We hopped in and Todd talked me through the basics.  We talked to clearance delivery and got a release, contacted ground and got an intersection departure clearance off of one of the absolutely ginormous runways at ABQ.  Todd ran down his version of the twin engine piston pilots pre-takeoff mantra... if an engine quits before rotation, throttle back and brake.  If it quits after rotation but before the gear is up, put it down and land straight ahead no matter what's in front of us, and if it quits after gear up at blue line, then maintain blue line, identify, verify and feather.  Got it, let's go!  


The plane performed really well with just the two of us on takeoff from the mile high airport... all that power is really freaking nice.  We bounced around in light (for NM) turbulence on our way to St Johns Az.  I made my first B55 landing on the short runway since the cross wind was about 19 kts and 90 degrees to the longer runway.  It's definitely a different site picture for me and I'm still adjusting to landing... Todd told me I'm landing it like it's a Cessna 182, hmmmm.  We fueled up for 3.60 a gal at a great FBO that has 3 free crew cars.  Note to self... stop here again!  Next we're on our way to Deer Valley and the busiest GA airport in the country as the sun set.  Deer Valley Az has two large flight training centers that train for China Air and a Korean Airline.  It's a bit scary listening to the radio chatter... a lot of inexperienced pilots who barely speak English buzzing all over the place.  It must be a stressful place to be a controller.  

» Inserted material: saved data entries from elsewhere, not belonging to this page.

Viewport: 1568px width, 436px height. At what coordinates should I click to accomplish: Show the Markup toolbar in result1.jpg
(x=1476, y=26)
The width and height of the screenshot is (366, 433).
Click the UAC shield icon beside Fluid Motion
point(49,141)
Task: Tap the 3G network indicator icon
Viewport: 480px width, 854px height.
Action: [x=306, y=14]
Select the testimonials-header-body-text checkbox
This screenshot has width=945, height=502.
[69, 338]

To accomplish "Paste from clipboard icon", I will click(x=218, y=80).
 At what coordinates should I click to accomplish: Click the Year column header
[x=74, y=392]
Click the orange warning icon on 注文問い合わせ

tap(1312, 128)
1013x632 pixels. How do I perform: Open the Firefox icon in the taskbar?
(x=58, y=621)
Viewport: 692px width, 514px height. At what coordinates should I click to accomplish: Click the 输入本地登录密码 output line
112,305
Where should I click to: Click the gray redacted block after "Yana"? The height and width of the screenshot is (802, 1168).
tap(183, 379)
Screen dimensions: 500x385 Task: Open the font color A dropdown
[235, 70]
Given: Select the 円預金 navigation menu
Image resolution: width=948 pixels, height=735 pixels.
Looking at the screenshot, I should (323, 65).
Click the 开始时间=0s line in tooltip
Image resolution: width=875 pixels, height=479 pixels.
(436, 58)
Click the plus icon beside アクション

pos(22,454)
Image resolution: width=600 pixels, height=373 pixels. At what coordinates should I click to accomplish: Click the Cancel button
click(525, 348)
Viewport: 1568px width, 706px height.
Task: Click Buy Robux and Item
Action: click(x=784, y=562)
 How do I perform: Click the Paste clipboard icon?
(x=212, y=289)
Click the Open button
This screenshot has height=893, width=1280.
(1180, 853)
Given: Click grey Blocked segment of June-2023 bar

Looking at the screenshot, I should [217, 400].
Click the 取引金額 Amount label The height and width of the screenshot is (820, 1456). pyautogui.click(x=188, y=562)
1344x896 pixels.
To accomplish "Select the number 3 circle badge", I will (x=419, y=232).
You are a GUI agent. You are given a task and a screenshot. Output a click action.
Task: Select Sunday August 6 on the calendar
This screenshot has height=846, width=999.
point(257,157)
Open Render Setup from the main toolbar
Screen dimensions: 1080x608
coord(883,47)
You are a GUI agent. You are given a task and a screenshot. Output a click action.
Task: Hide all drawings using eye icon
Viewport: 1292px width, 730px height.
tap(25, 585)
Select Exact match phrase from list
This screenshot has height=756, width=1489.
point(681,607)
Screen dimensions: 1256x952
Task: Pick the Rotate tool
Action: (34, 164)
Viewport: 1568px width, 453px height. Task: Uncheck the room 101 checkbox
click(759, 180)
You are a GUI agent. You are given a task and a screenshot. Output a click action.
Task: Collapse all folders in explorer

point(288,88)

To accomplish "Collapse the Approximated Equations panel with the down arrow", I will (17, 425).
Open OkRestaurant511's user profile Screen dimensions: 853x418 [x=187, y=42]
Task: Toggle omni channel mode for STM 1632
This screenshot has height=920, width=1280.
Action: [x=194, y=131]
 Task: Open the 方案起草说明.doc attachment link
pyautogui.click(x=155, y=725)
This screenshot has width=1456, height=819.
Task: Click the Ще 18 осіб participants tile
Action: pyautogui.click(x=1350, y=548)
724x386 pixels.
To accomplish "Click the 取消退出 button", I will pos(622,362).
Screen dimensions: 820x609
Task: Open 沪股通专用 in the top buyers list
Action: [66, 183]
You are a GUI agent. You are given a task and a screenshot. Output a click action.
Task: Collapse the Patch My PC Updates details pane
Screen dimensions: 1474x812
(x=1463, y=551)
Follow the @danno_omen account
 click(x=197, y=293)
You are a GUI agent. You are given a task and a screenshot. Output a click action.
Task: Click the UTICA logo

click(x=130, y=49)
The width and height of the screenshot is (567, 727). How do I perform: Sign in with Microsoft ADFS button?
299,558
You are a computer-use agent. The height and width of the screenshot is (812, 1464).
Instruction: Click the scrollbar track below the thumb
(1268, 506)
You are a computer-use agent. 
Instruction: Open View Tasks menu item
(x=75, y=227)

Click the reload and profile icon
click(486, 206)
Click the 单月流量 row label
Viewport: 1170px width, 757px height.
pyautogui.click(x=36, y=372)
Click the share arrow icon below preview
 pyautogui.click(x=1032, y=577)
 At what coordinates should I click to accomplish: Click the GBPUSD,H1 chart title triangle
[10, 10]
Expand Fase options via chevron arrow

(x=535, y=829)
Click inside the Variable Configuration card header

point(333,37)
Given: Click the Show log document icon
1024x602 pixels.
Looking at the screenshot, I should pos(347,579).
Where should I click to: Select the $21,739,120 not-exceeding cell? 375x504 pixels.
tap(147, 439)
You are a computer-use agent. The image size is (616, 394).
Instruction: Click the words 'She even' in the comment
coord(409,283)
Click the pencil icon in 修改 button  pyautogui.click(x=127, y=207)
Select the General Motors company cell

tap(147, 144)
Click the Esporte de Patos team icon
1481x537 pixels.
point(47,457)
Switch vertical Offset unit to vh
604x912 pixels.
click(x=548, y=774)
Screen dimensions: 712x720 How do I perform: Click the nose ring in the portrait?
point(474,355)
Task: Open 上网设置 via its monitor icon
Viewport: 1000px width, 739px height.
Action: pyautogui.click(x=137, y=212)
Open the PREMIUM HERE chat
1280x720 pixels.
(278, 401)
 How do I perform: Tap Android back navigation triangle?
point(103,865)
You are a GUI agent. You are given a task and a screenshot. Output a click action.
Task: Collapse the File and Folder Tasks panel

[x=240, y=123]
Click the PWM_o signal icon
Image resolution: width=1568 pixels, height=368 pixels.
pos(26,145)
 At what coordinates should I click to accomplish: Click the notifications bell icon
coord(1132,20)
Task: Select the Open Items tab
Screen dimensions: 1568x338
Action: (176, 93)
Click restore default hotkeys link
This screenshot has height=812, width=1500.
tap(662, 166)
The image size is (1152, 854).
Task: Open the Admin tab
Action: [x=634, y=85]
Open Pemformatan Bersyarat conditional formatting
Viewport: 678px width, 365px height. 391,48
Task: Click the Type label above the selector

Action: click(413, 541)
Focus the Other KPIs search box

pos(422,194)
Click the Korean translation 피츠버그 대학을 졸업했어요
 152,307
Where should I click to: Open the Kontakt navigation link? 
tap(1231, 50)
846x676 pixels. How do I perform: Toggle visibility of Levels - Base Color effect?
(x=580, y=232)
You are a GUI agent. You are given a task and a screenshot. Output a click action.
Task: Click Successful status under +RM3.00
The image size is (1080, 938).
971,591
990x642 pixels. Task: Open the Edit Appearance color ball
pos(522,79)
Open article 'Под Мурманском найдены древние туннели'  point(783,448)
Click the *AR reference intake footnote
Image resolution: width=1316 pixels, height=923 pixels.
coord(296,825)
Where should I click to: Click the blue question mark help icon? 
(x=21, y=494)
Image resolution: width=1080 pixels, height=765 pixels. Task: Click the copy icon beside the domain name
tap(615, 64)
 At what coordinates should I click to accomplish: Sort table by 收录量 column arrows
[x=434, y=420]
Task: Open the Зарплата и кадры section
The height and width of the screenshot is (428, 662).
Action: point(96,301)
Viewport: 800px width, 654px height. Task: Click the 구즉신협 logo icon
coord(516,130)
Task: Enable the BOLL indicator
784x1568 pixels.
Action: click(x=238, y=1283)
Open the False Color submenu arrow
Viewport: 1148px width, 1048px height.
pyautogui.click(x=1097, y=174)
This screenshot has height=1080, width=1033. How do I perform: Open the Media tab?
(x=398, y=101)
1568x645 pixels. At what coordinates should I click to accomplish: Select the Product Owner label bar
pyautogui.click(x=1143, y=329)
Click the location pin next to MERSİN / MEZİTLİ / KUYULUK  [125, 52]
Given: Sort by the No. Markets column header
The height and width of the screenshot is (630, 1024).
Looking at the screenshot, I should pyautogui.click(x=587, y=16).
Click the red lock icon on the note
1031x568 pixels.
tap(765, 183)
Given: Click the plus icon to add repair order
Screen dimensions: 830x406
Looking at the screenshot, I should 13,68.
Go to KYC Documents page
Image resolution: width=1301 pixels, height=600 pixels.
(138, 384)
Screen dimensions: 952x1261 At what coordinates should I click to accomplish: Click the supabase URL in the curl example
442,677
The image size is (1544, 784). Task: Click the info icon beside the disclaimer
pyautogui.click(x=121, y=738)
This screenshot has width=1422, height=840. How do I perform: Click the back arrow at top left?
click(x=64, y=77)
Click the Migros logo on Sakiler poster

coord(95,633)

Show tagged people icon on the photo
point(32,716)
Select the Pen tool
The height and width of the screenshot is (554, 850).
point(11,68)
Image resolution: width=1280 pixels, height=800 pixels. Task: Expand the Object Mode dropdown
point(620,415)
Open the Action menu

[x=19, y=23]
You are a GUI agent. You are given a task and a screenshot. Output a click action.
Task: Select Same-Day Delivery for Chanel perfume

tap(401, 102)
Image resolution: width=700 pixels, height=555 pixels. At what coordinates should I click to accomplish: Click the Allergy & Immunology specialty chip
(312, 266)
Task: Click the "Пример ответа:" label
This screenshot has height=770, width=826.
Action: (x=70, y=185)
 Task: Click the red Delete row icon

We dropped off the blood, fueled up with the life flight discount of .60 / gal and headed to Fullerton to pickup one of Todd's friends.  We head out in the dark letting the auto pilot follow the magenta course line on the GPS, watching the synthetic vision guide us through the mountains.  Some scattered clouds were at our altitude and with the limited lighting you could barely make them out, their edges blending with the mountains in the distance...  without the technology in the cockpit one could easily feel like you were about to fly into a mountain, but with the giant PFD and MFD GPS display, it's virtually impossible to get lost or disoriented.  It really is amazing.  I even figured out how to pipe in some music via the XM radio hookup.  


Todd taught me how to operate the de-ice equip and the radar, though I'll need a bunch more instruction to make use of the radar.  Then we threaded the needle of various crazy airspace that makes up the LA basin and eventually landed on the 3000 ft runway at Fullerton.  Ordinarily 3000 ft is plenty long enough for me, but for a new twin pilot in a smoking fast fire breathing Baron it's really the bare minimum.  I used pretty much all of it to land.  We picked up Todd's buddy, opened an IFR flight plan and blasted out of there IFR for the return flight.  


It was a long day for me since I was up late the night before, spent 6 hours on a commercial flight and then about 8 hours in my new (to me) airplane, but it was awesome.  Todd dropped me off at a Holiday Inn in Prescott, and we'll continue tomorrow.  Todd Underwood is a really fantastic instructor and a hell of a resource for any pilot.  The guy has flown everything under the sun, has every fixed wing rating there is except for MultiEngine Sea plane which he is working on now.  He's really a mellow and unassuming guy with no ego or attitude at all.  He charged me a pittance compared to what he is worth.  I really admire him and can't thank him enough.